I created a plugin that sets up a custom route and then loads a template file for that url. Everything works fine, except that WordPress seems to think it's a 404 even though it's correctly rendering my template.

For instance it says 404 in the document title and an error404 class is added to <body>

The custom url is domain.com/path/:id where :id is a dynamic value corresponding to a post id, so the URL could be domain.com/path/275. In the example below some_id is used as the post id variable.

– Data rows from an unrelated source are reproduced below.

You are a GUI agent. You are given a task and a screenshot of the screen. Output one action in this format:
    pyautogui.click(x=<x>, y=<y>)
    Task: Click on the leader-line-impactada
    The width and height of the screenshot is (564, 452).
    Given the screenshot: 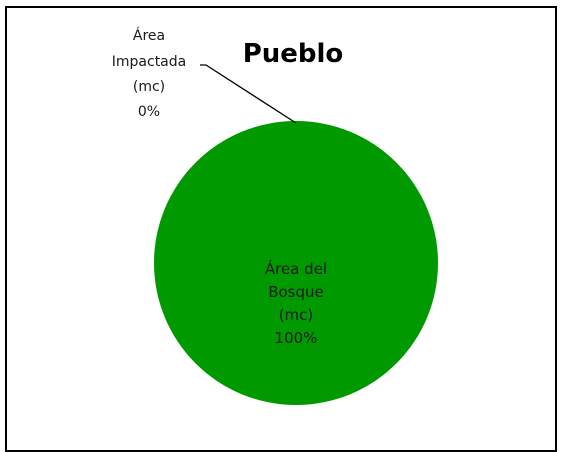 What is the action you would take?
    pyautogui.click(x=248, y=94)
    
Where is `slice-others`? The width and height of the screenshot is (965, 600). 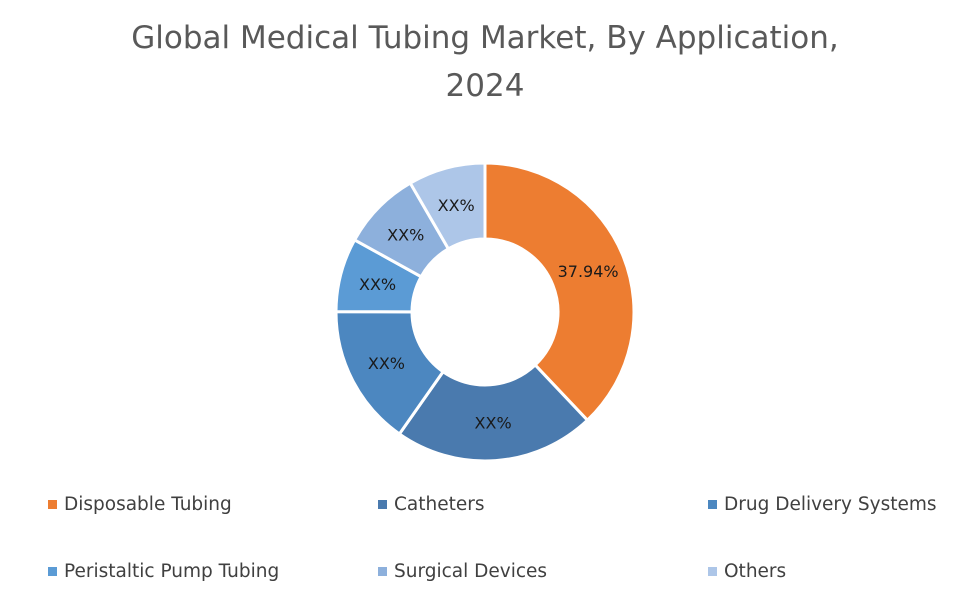
slice-others is located at coordinates (448, 206).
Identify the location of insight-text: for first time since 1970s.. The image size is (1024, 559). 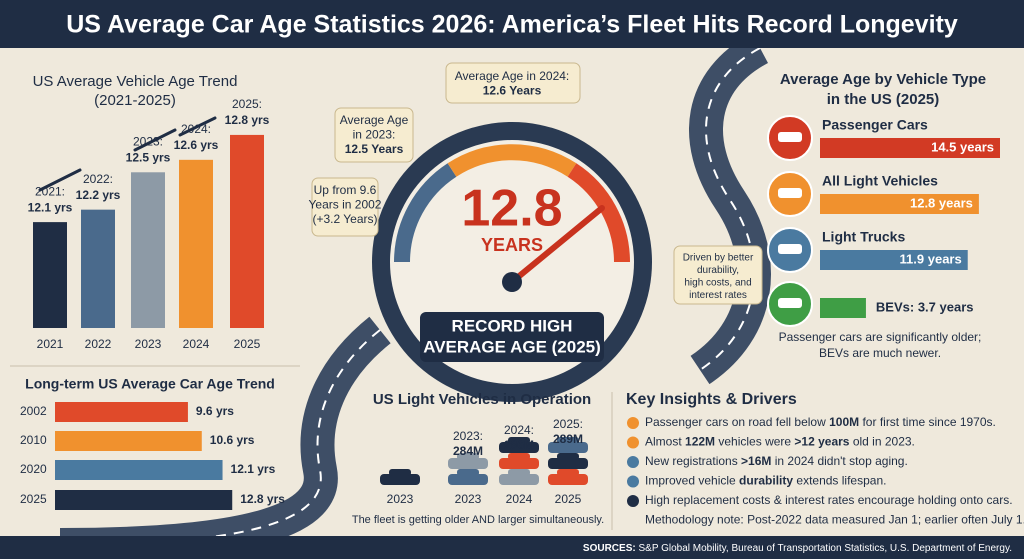
(928, 422).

Here's a reduced version of my plugin:

<?php

class MyPlugin {
  public function __construct() {
    add_action( 'init', array($this, 'add_response_endpoint') );
    add_filter( 'template_include', array($this, 'add_response_template') );
  }

  public function add_response_endpoint() {
    add_rewrite_rule(
      '^path/([0-9]+)/?',
      'index.php?pagename=my_custom_url&some_id=$matches[1]',
      'top'
    );

    add_rewrite_tag('%some_id%', '([^&]+)');
  }

  public function add_response_template($template) {
    if ( get_query_var( 'pagename' ) === 'my_custom_url' ) {
      $template = trailingslashit( dirname( __FILE__ ) ) . 'templates/custom-page-template.php';
    }

    return $template;
  }
}

new MyPlugin();

Am I missing something here? Or should I start looking for this bug elsewhere?

Était-ce utile?

La solution

Manually setting is_404 = false; fixed my issue. However I'm not sure this is the best way to do it. I tried using the pre_get_posts filter instead without any luck.

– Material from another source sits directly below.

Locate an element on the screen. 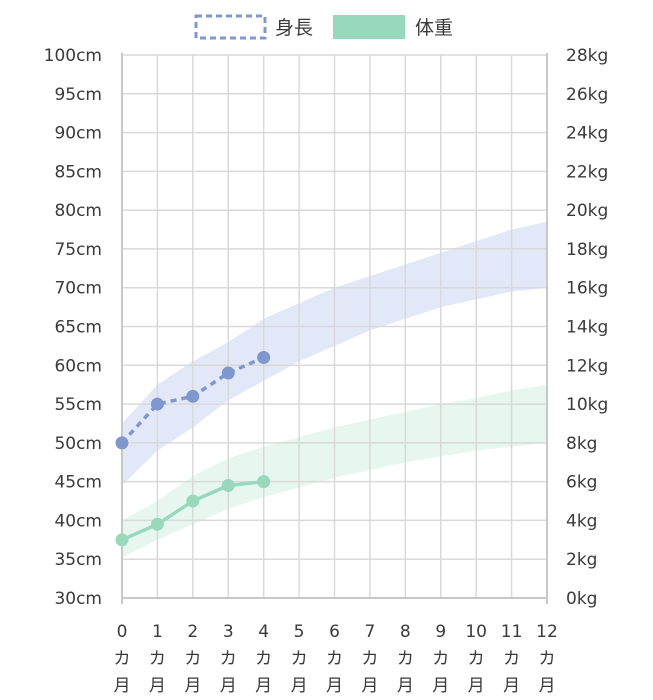  x-tick-label: 10 カ月 is located at coordinates (476, 659).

Anyway, for anyone else in the same boat, you can do this to get rid of the 404 state:

public function add_response_template($template) {
  global $wp_query;
  if ( 'my_custom_url' === get_query_var( 'pagename' ) ) {
    $wp_query->is_404 = false;
    $template = trailingslashit( dirname( __FILE__ ) ) . 'templates/custom-page-template.php';
  }

  return $template;
}

And to update the document title (The stuff inside <title> in the <head> section) here's a snippet for making that work nicely too.

add_filter( 'document_title_parts', function($title_arr) {
  if ( 'my_custom_url' === get_query_var('pagename') ) {
    $title_arr['title'] = "Document title for my custom route";
  }

  return $title_arr;
}, 10, 1 );

If anyone knows of a better way please let me know.

Autres conseils

I have not found custom routes in WP mature enough. I suggest you use any of the 3 routes solutions mentioned in Timber docs. https://timber.github.io/docs/v2/guides/routing/

if you use Upstatement library (https://github.com/Upstatement/routes) you would do:

Routes::map('info/:name/page/:pg', function($params){
    //make a custom query based on incoming path and run it...
    $query = 'posts_per_page=3&post_type='.$params['name'].'&paged='.intval($params['pg']);

    //load up a template which will use that query
    Routes::load('archive.php', null, $query, 200);
});

See the 200 in Routes::load, that sends the proper header.